Glucose oxidase 2.00

Example 7

The effect of changing the pH of the topical L-carnitine composition on exfoliation was determined as described below. Repair/Exfoliation Cream Containing L-Carnitine with UV Sunscreen was prepared as described in Example 2 except (1) Phase B contained 10.00% Urea, 3.0% Natrulon-H-10, and 45.50% Deionized Water, (2) Phase C comprising (a) 5.6% L-carnitine, (b) the appropriate amount (q.s.) of sodium hydroxide and hydrochloric acid to adjust the pH of the paste to 4, 5, 6 or 7, and ( c) 20.1% deionized water.

Each topical composition (cream) was tested as follows. The composition (approximately 0.2 g/10 cm ² ) was applied to the skin twice a day for a period of 20 days, and exfoliation was measured using the dansyl chloride method. A control topical composition without L-carnitine (ie, vehicle only) was also tested.
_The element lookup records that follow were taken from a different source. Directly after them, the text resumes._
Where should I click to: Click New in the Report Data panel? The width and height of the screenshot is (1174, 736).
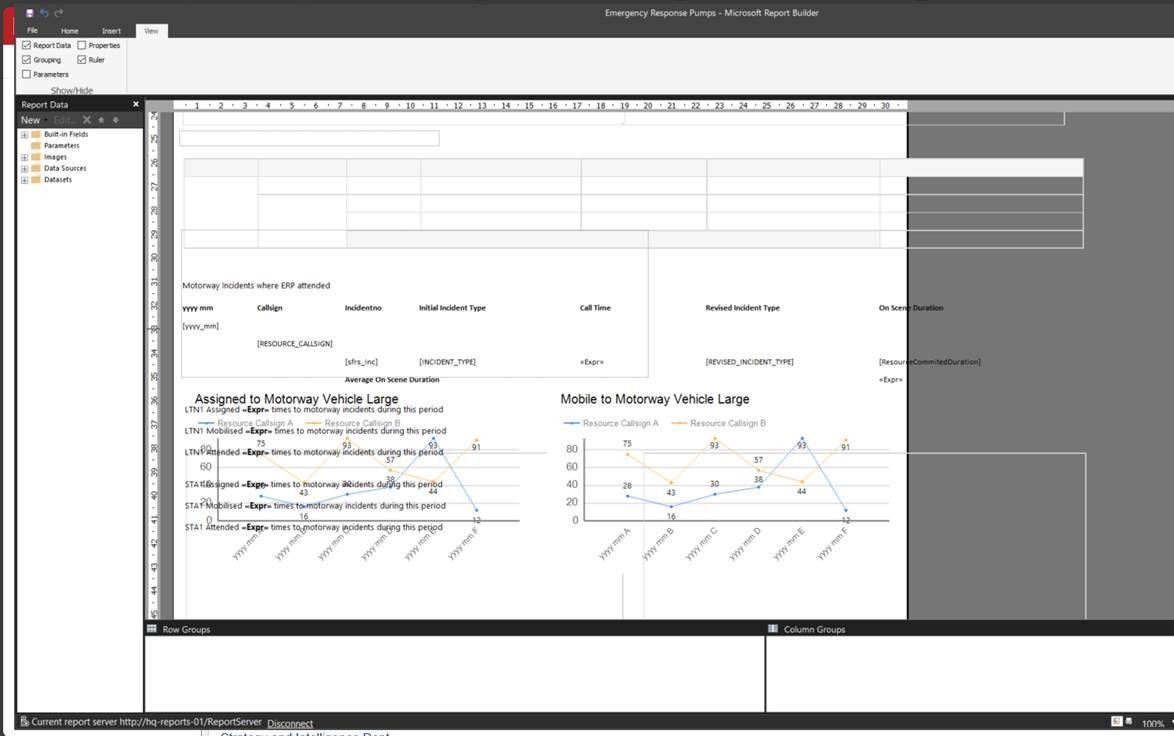coord(30,119)
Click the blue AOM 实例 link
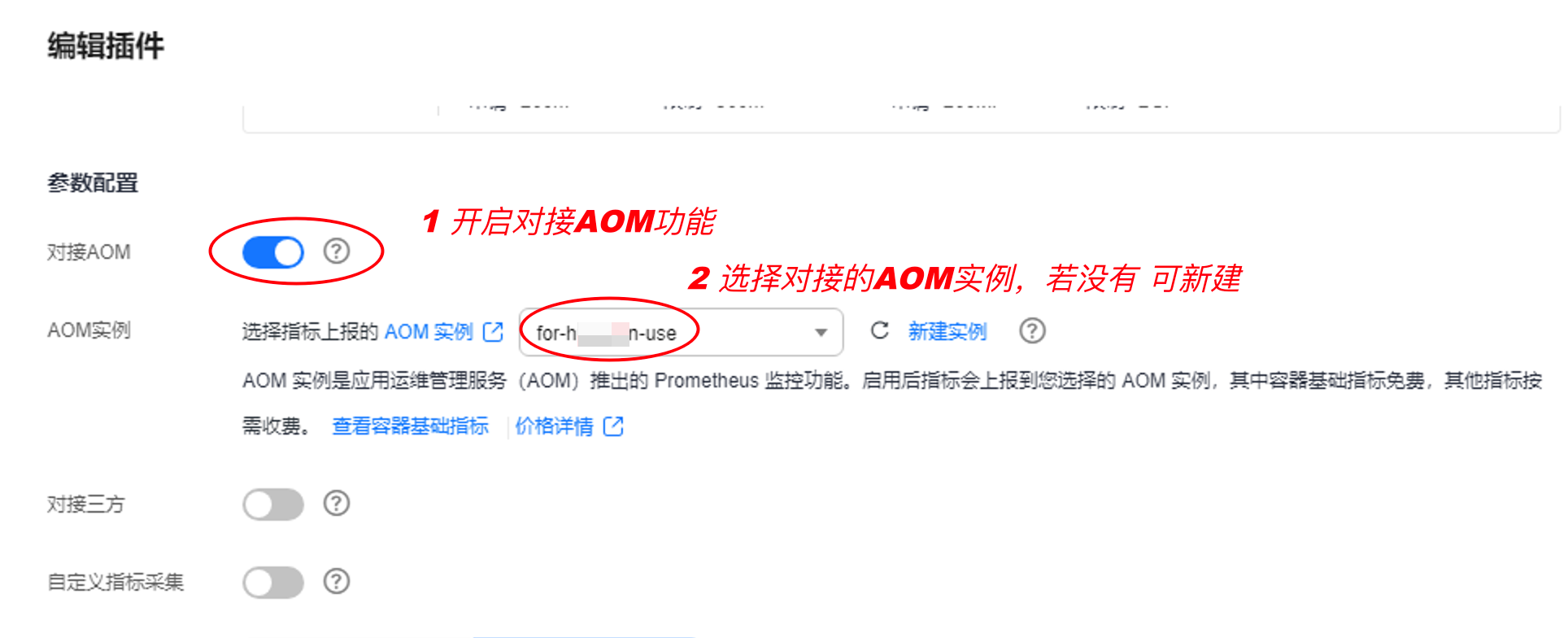This screenshot has width=1568, height=638. (x=429, y=331)
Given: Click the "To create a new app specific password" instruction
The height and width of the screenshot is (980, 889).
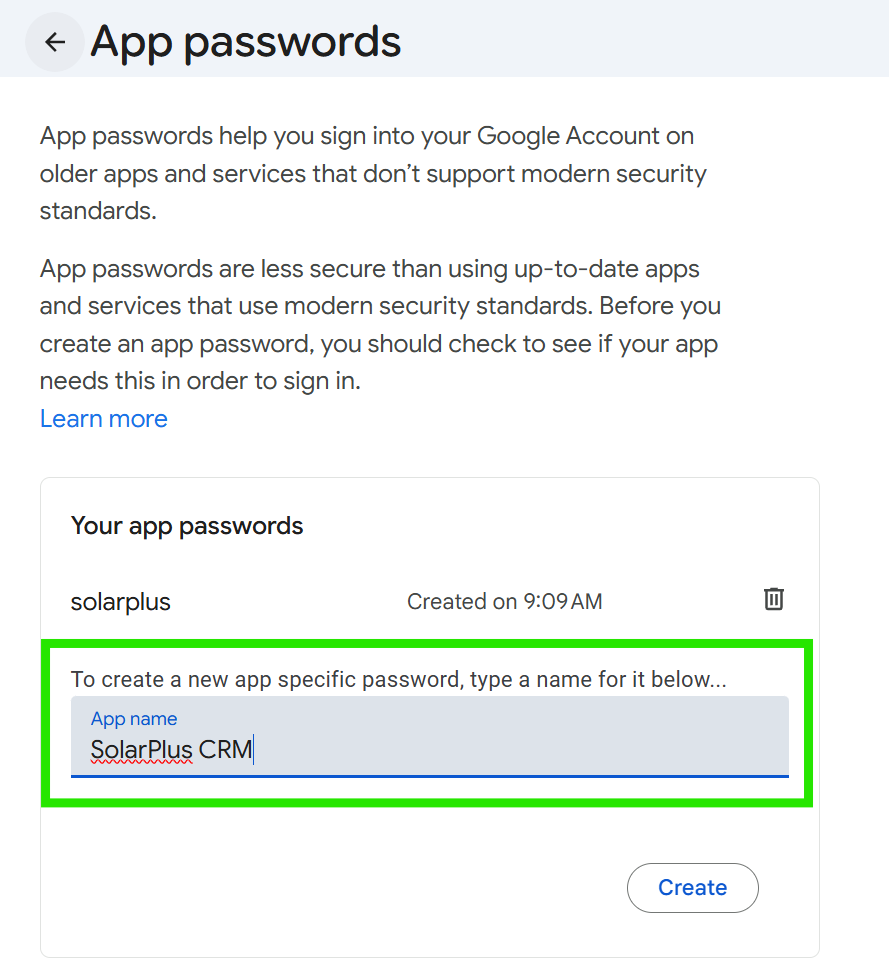Looking at the screenshot, I should (398, 680).

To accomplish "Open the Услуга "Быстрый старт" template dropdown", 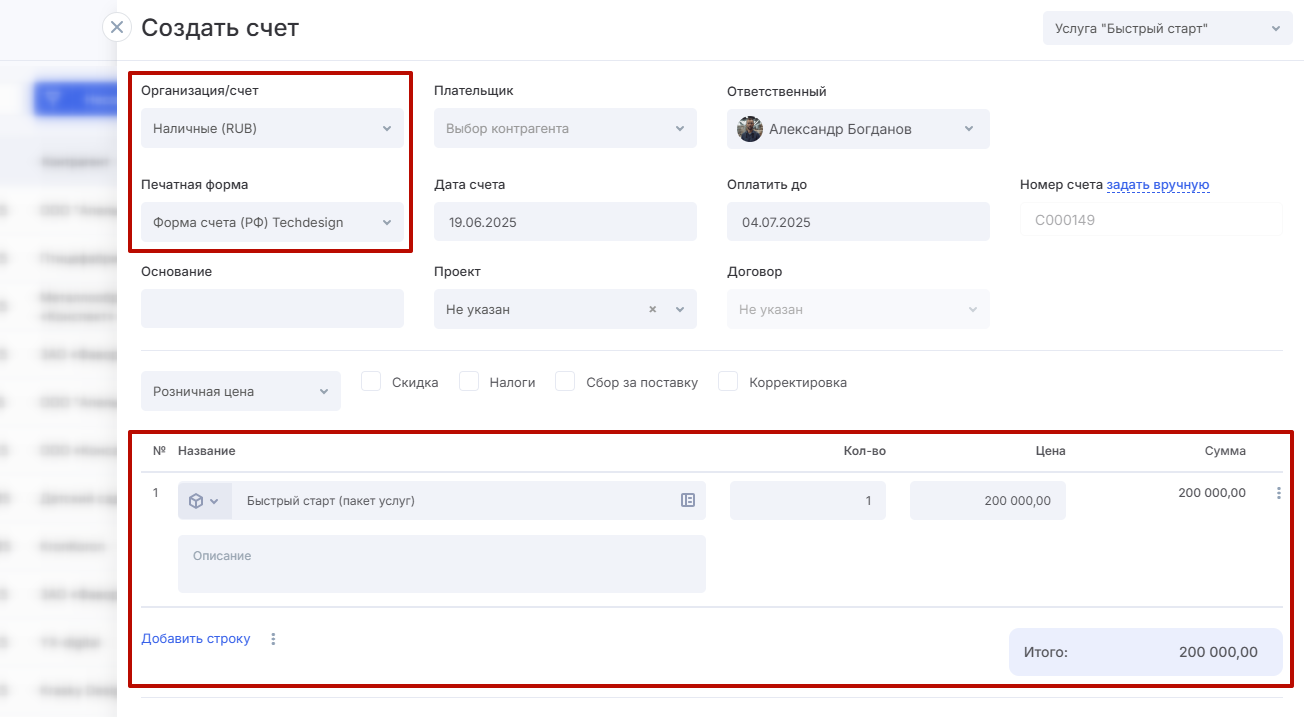I will (x=1166, y=29).
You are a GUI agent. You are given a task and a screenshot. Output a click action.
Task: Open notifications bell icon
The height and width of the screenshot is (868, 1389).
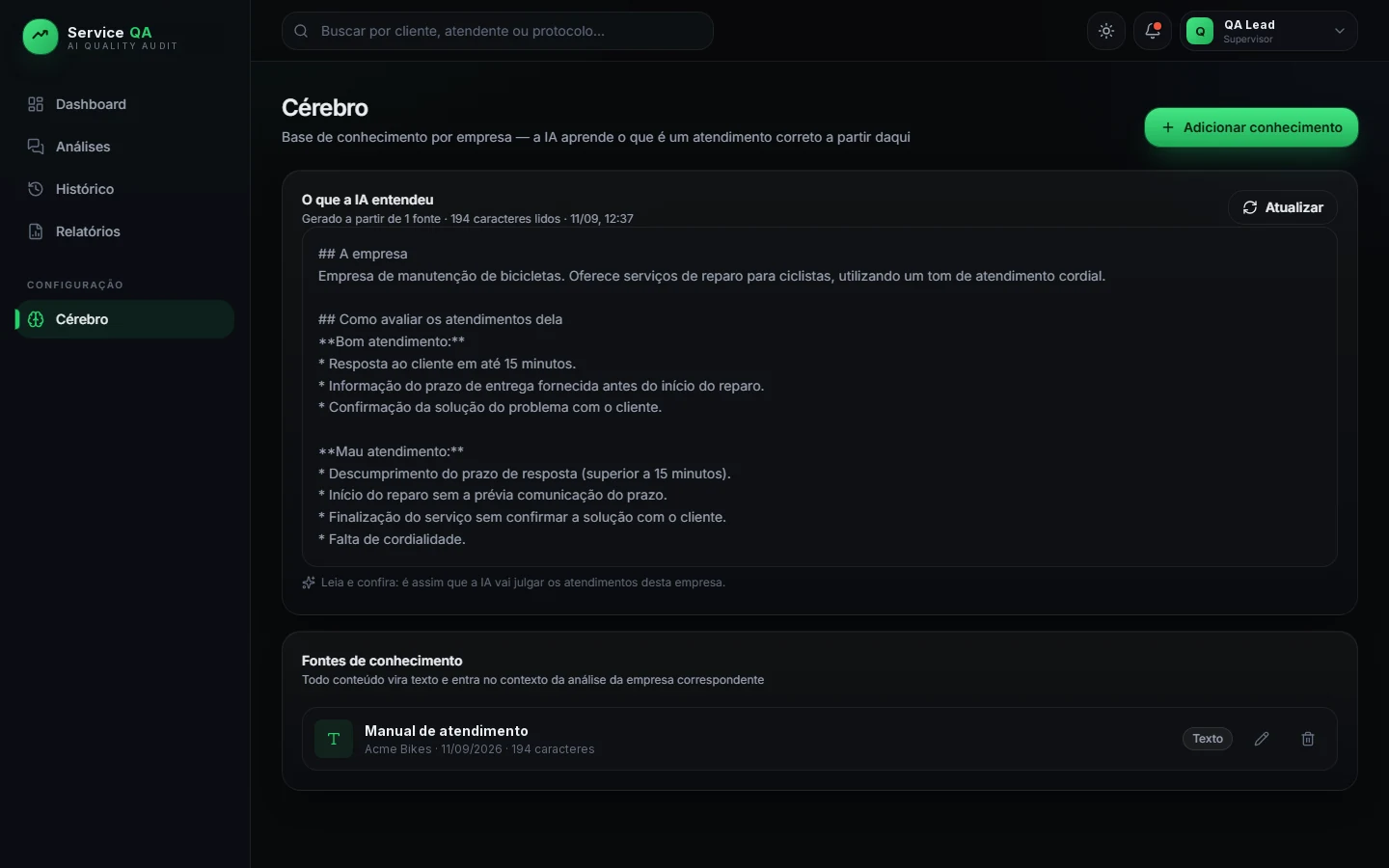pos(1153,31)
The dansyl chloride method is a method for measuring skin renewal time. The method involves first treating the skin with a fluorescent dye (ie, dansyl chloride), followed by UV light, and observing the loss of fluorescence over time. The skin is considered transformed when the site no longer fluoresces.

The results are shown in Figure 1.

Example 8

A repair/exfoliation cream with UV sunscreen was prepared as described above in Example 2, except (1) Phase B contained 10.00% Urea, 3.0% Natrulon-H-10, and 45.55% Deionized Water, (2) C The phases contained (a) 5.6% glycolic acid (100% active), (b) 5.6% sodium hydroxide (50%), and 14.50% deionized water. The pH of the paste was 4.0.

The exfoliation effect of glycolic acid cream was compared with the exfoliation effect of L-carnitine cream in Example 7 at pH 4 and pH 7 according to the method described in Example 7. A control topical composition without L-carnitine or glycolic acid was also tested. The results are shown in Figure 2.

Example 9

The exfoliation effect of topical compositions (both pH 7) containing 2.8% or 5.6% L-carnitine or 2.8% or 5.6% racemic (DL) carnitine was determined using the method described in Example 7 . The 5.6% L-carnitine composition tested was that described in Example 7. A 5.6% DL-carnitine composition was prepared as described in Example 7 except that 5.6% L-carnitine was replaced by 5.6% DL-carnitine. The 2.8% L-carnitine and 2.8% DL-carnitine compositions were prepared as described in Example 7, except that 5.6% L-carnitine was replaced by (1) 2.8% L-carnitine and 2.8% DL- carnitine replacement, and (2) 2.8% deionized water. DL-Carnitine is a blend of 50% L-Carnitine and 50% D-Carnitine. Control topical compositions without L-carnitine or DL-carnitine were also tested.

The results are shown in Figure 3. Figure 3 shows that L-carnitine exfoliates more effectively than racemic carnitine at the same concentration.

Example 10

Topical compositions comprising (1) papain, (2) 5.6% L-carnitine, (3) 5.6% glycolic acid, or (4) papain with 5.6% L-carnitine were assayed as follows peeling effect.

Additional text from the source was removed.